> [What is expected]: Pick up the passage on rare disease research and access to orphan drugs in Spain and continue it past its last sentence.

> [Passage to read]:
■ ■ ■ ■ ■ ■ ■

Spain is among the world’s leading countries in clinical research on these pathologies, with 1,052 clinical trials under development in the last 5 years. In 2024 alone, 207 were launched, of which 92% (190) were driven by pharmaceutical companies, according to the Spanish Clinical Trials Register (REEC).
The results of this drive for innovation in rare diseases have been reflected in the approvals of new medicines by the European Medicines Agency (EMA) last year, when one out of every three new active ingredients authorised was identified as an orphan drug. That is, 15 of the 46 new medicines approved in Europe in 2024 are aimed at treating rare diseases.
However, this encouraging commitment of the pharmaceutical industry to orphan drug research is not enough. Both pharmaceutical companies and the Spanish Federation for Rare Diseases (Feder) are asking national and regional governments for more investment in research and also for more incentives to continue promoting biomedical R&D in this area.
As Feder’s president, Juan Carrión, recalled last week, ‘only 20% of rare diseases are being researched. According to data from the National Statistics Institute (INE), the amount that Spain devotes to R&D&I represents 1.49% of its GDP. It is necessary to increase public investment and encourage private participation with incentives to motivate new research that will allow us to understand rare diseases and identify new treatments.
Equity in the use of biomarkers and access to new treatments
In this sense, improved knowledge of the disease, the discovery of new diagnostic biomarkers and neonatal screening are also set to be a revolution for these people in the field of early diagnosis, bearing in mind that 70% of rare diseases have a genetic component.
The pharmaceutical industry sees the need to speed up this early diagnosis and the pooling, at the level of the entire NHS, which allows access to these determinations in an agile, coordinated and equitable manner.
Furthermore, at present, most of the new orphan drugs that are authorised base their efficacy on the presence of a biomarker. Drug and biomarker follow different authorisation and funding processes, so there needs to be synchronisation so that the availability of both can be guaranteed, so that patients have the best treatment when they need it.
According to the latest Access Indicators Report (WAIT 2023), in Spain only one out of two authorised drugs for rare diseases is available in the National Health System (NHS), and the average waiting time for patients is almost two years.

■ ■ ■ ■ ■ ■ ■

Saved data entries
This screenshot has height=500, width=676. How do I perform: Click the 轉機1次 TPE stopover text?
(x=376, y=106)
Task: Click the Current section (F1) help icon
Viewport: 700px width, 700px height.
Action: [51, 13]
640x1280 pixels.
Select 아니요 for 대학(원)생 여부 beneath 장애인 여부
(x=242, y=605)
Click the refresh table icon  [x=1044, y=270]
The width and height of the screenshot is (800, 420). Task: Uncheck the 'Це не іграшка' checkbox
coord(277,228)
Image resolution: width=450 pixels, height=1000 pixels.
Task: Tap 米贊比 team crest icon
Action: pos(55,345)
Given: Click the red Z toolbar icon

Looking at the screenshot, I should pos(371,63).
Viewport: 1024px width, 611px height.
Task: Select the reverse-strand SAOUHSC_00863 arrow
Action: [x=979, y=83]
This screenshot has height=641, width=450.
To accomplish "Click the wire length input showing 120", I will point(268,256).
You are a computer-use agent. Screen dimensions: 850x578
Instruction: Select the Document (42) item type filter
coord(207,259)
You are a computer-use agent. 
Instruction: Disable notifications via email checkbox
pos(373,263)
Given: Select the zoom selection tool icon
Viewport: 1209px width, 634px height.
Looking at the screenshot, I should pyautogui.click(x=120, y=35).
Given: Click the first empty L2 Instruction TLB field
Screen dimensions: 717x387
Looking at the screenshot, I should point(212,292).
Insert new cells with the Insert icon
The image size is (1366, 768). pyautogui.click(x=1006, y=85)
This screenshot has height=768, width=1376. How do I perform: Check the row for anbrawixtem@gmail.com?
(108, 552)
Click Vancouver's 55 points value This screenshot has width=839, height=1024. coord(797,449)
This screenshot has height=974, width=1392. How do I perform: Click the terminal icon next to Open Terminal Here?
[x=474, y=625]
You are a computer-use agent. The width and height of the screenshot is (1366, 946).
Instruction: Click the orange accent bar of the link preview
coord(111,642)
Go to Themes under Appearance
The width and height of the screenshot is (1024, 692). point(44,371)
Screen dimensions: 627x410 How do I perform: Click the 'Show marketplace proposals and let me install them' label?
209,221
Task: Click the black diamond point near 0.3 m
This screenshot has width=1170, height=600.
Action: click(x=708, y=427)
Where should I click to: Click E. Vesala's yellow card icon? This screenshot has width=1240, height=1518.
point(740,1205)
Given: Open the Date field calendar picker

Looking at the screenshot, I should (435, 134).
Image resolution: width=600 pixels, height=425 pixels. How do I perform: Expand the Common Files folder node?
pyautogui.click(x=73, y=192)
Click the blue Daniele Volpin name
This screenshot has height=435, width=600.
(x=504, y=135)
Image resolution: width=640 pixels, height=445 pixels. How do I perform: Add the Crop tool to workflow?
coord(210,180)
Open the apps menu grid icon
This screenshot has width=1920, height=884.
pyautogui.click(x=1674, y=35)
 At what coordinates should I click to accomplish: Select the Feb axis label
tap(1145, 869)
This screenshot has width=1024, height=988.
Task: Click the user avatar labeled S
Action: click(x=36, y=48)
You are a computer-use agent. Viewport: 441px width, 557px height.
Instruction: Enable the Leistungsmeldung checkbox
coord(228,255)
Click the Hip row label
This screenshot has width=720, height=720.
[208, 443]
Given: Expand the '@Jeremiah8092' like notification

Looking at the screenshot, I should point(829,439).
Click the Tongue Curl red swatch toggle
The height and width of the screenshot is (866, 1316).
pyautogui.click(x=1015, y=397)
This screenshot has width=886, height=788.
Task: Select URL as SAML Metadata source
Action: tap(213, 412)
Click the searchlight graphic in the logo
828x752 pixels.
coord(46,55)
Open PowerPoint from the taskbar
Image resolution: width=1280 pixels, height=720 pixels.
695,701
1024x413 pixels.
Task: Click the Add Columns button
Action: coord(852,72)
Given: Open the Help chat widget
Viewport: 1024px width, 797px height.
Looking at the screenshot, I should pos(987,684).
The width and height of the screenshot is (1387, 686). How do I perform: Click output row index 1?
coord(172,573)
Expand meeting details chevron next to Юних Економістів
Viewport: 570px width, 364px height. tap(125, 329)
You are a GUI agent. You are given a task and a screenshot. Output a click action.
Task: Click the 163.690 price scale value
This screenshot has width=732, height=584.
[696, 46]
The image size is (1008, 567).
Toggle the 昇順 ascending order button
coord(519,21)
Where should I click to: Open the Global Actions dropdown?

■ ■ ■ ■ ■ ■ ■

> [Task result]:
These delays are not only a drama for patients, who, once the trial is completed, cannot use the drug until the funding decision is made. They also undermine Spain’s attractiveness for pharmaceutical companies to invest in clinical trials. Farmaindustria has proposed a series of measures to the Ministry of Health to correct this situation and improve access to orphan drugs, based on the need to recognise their peculiarities.
The Pharmaceutical Industry Strategy 2024-2028 can be a powerful driving force to consolidate Spain’s leadership in biomedical R&D, with special attention to basic and translational research and orphan areas, as well as to improve access times to new medicines so that patients have the best possible innovative treatments within their reach and in the shortest possible time.
In this context, we must also look at the revision of European pharmaceutical legislation, currently under discussion, to protect the achievements of the Orphan Drug Regulation, which has done so much good for the promotion of research into rare diseases and which has allowed Europe to go from 8 to 147 authorised orphan drugs in two decades.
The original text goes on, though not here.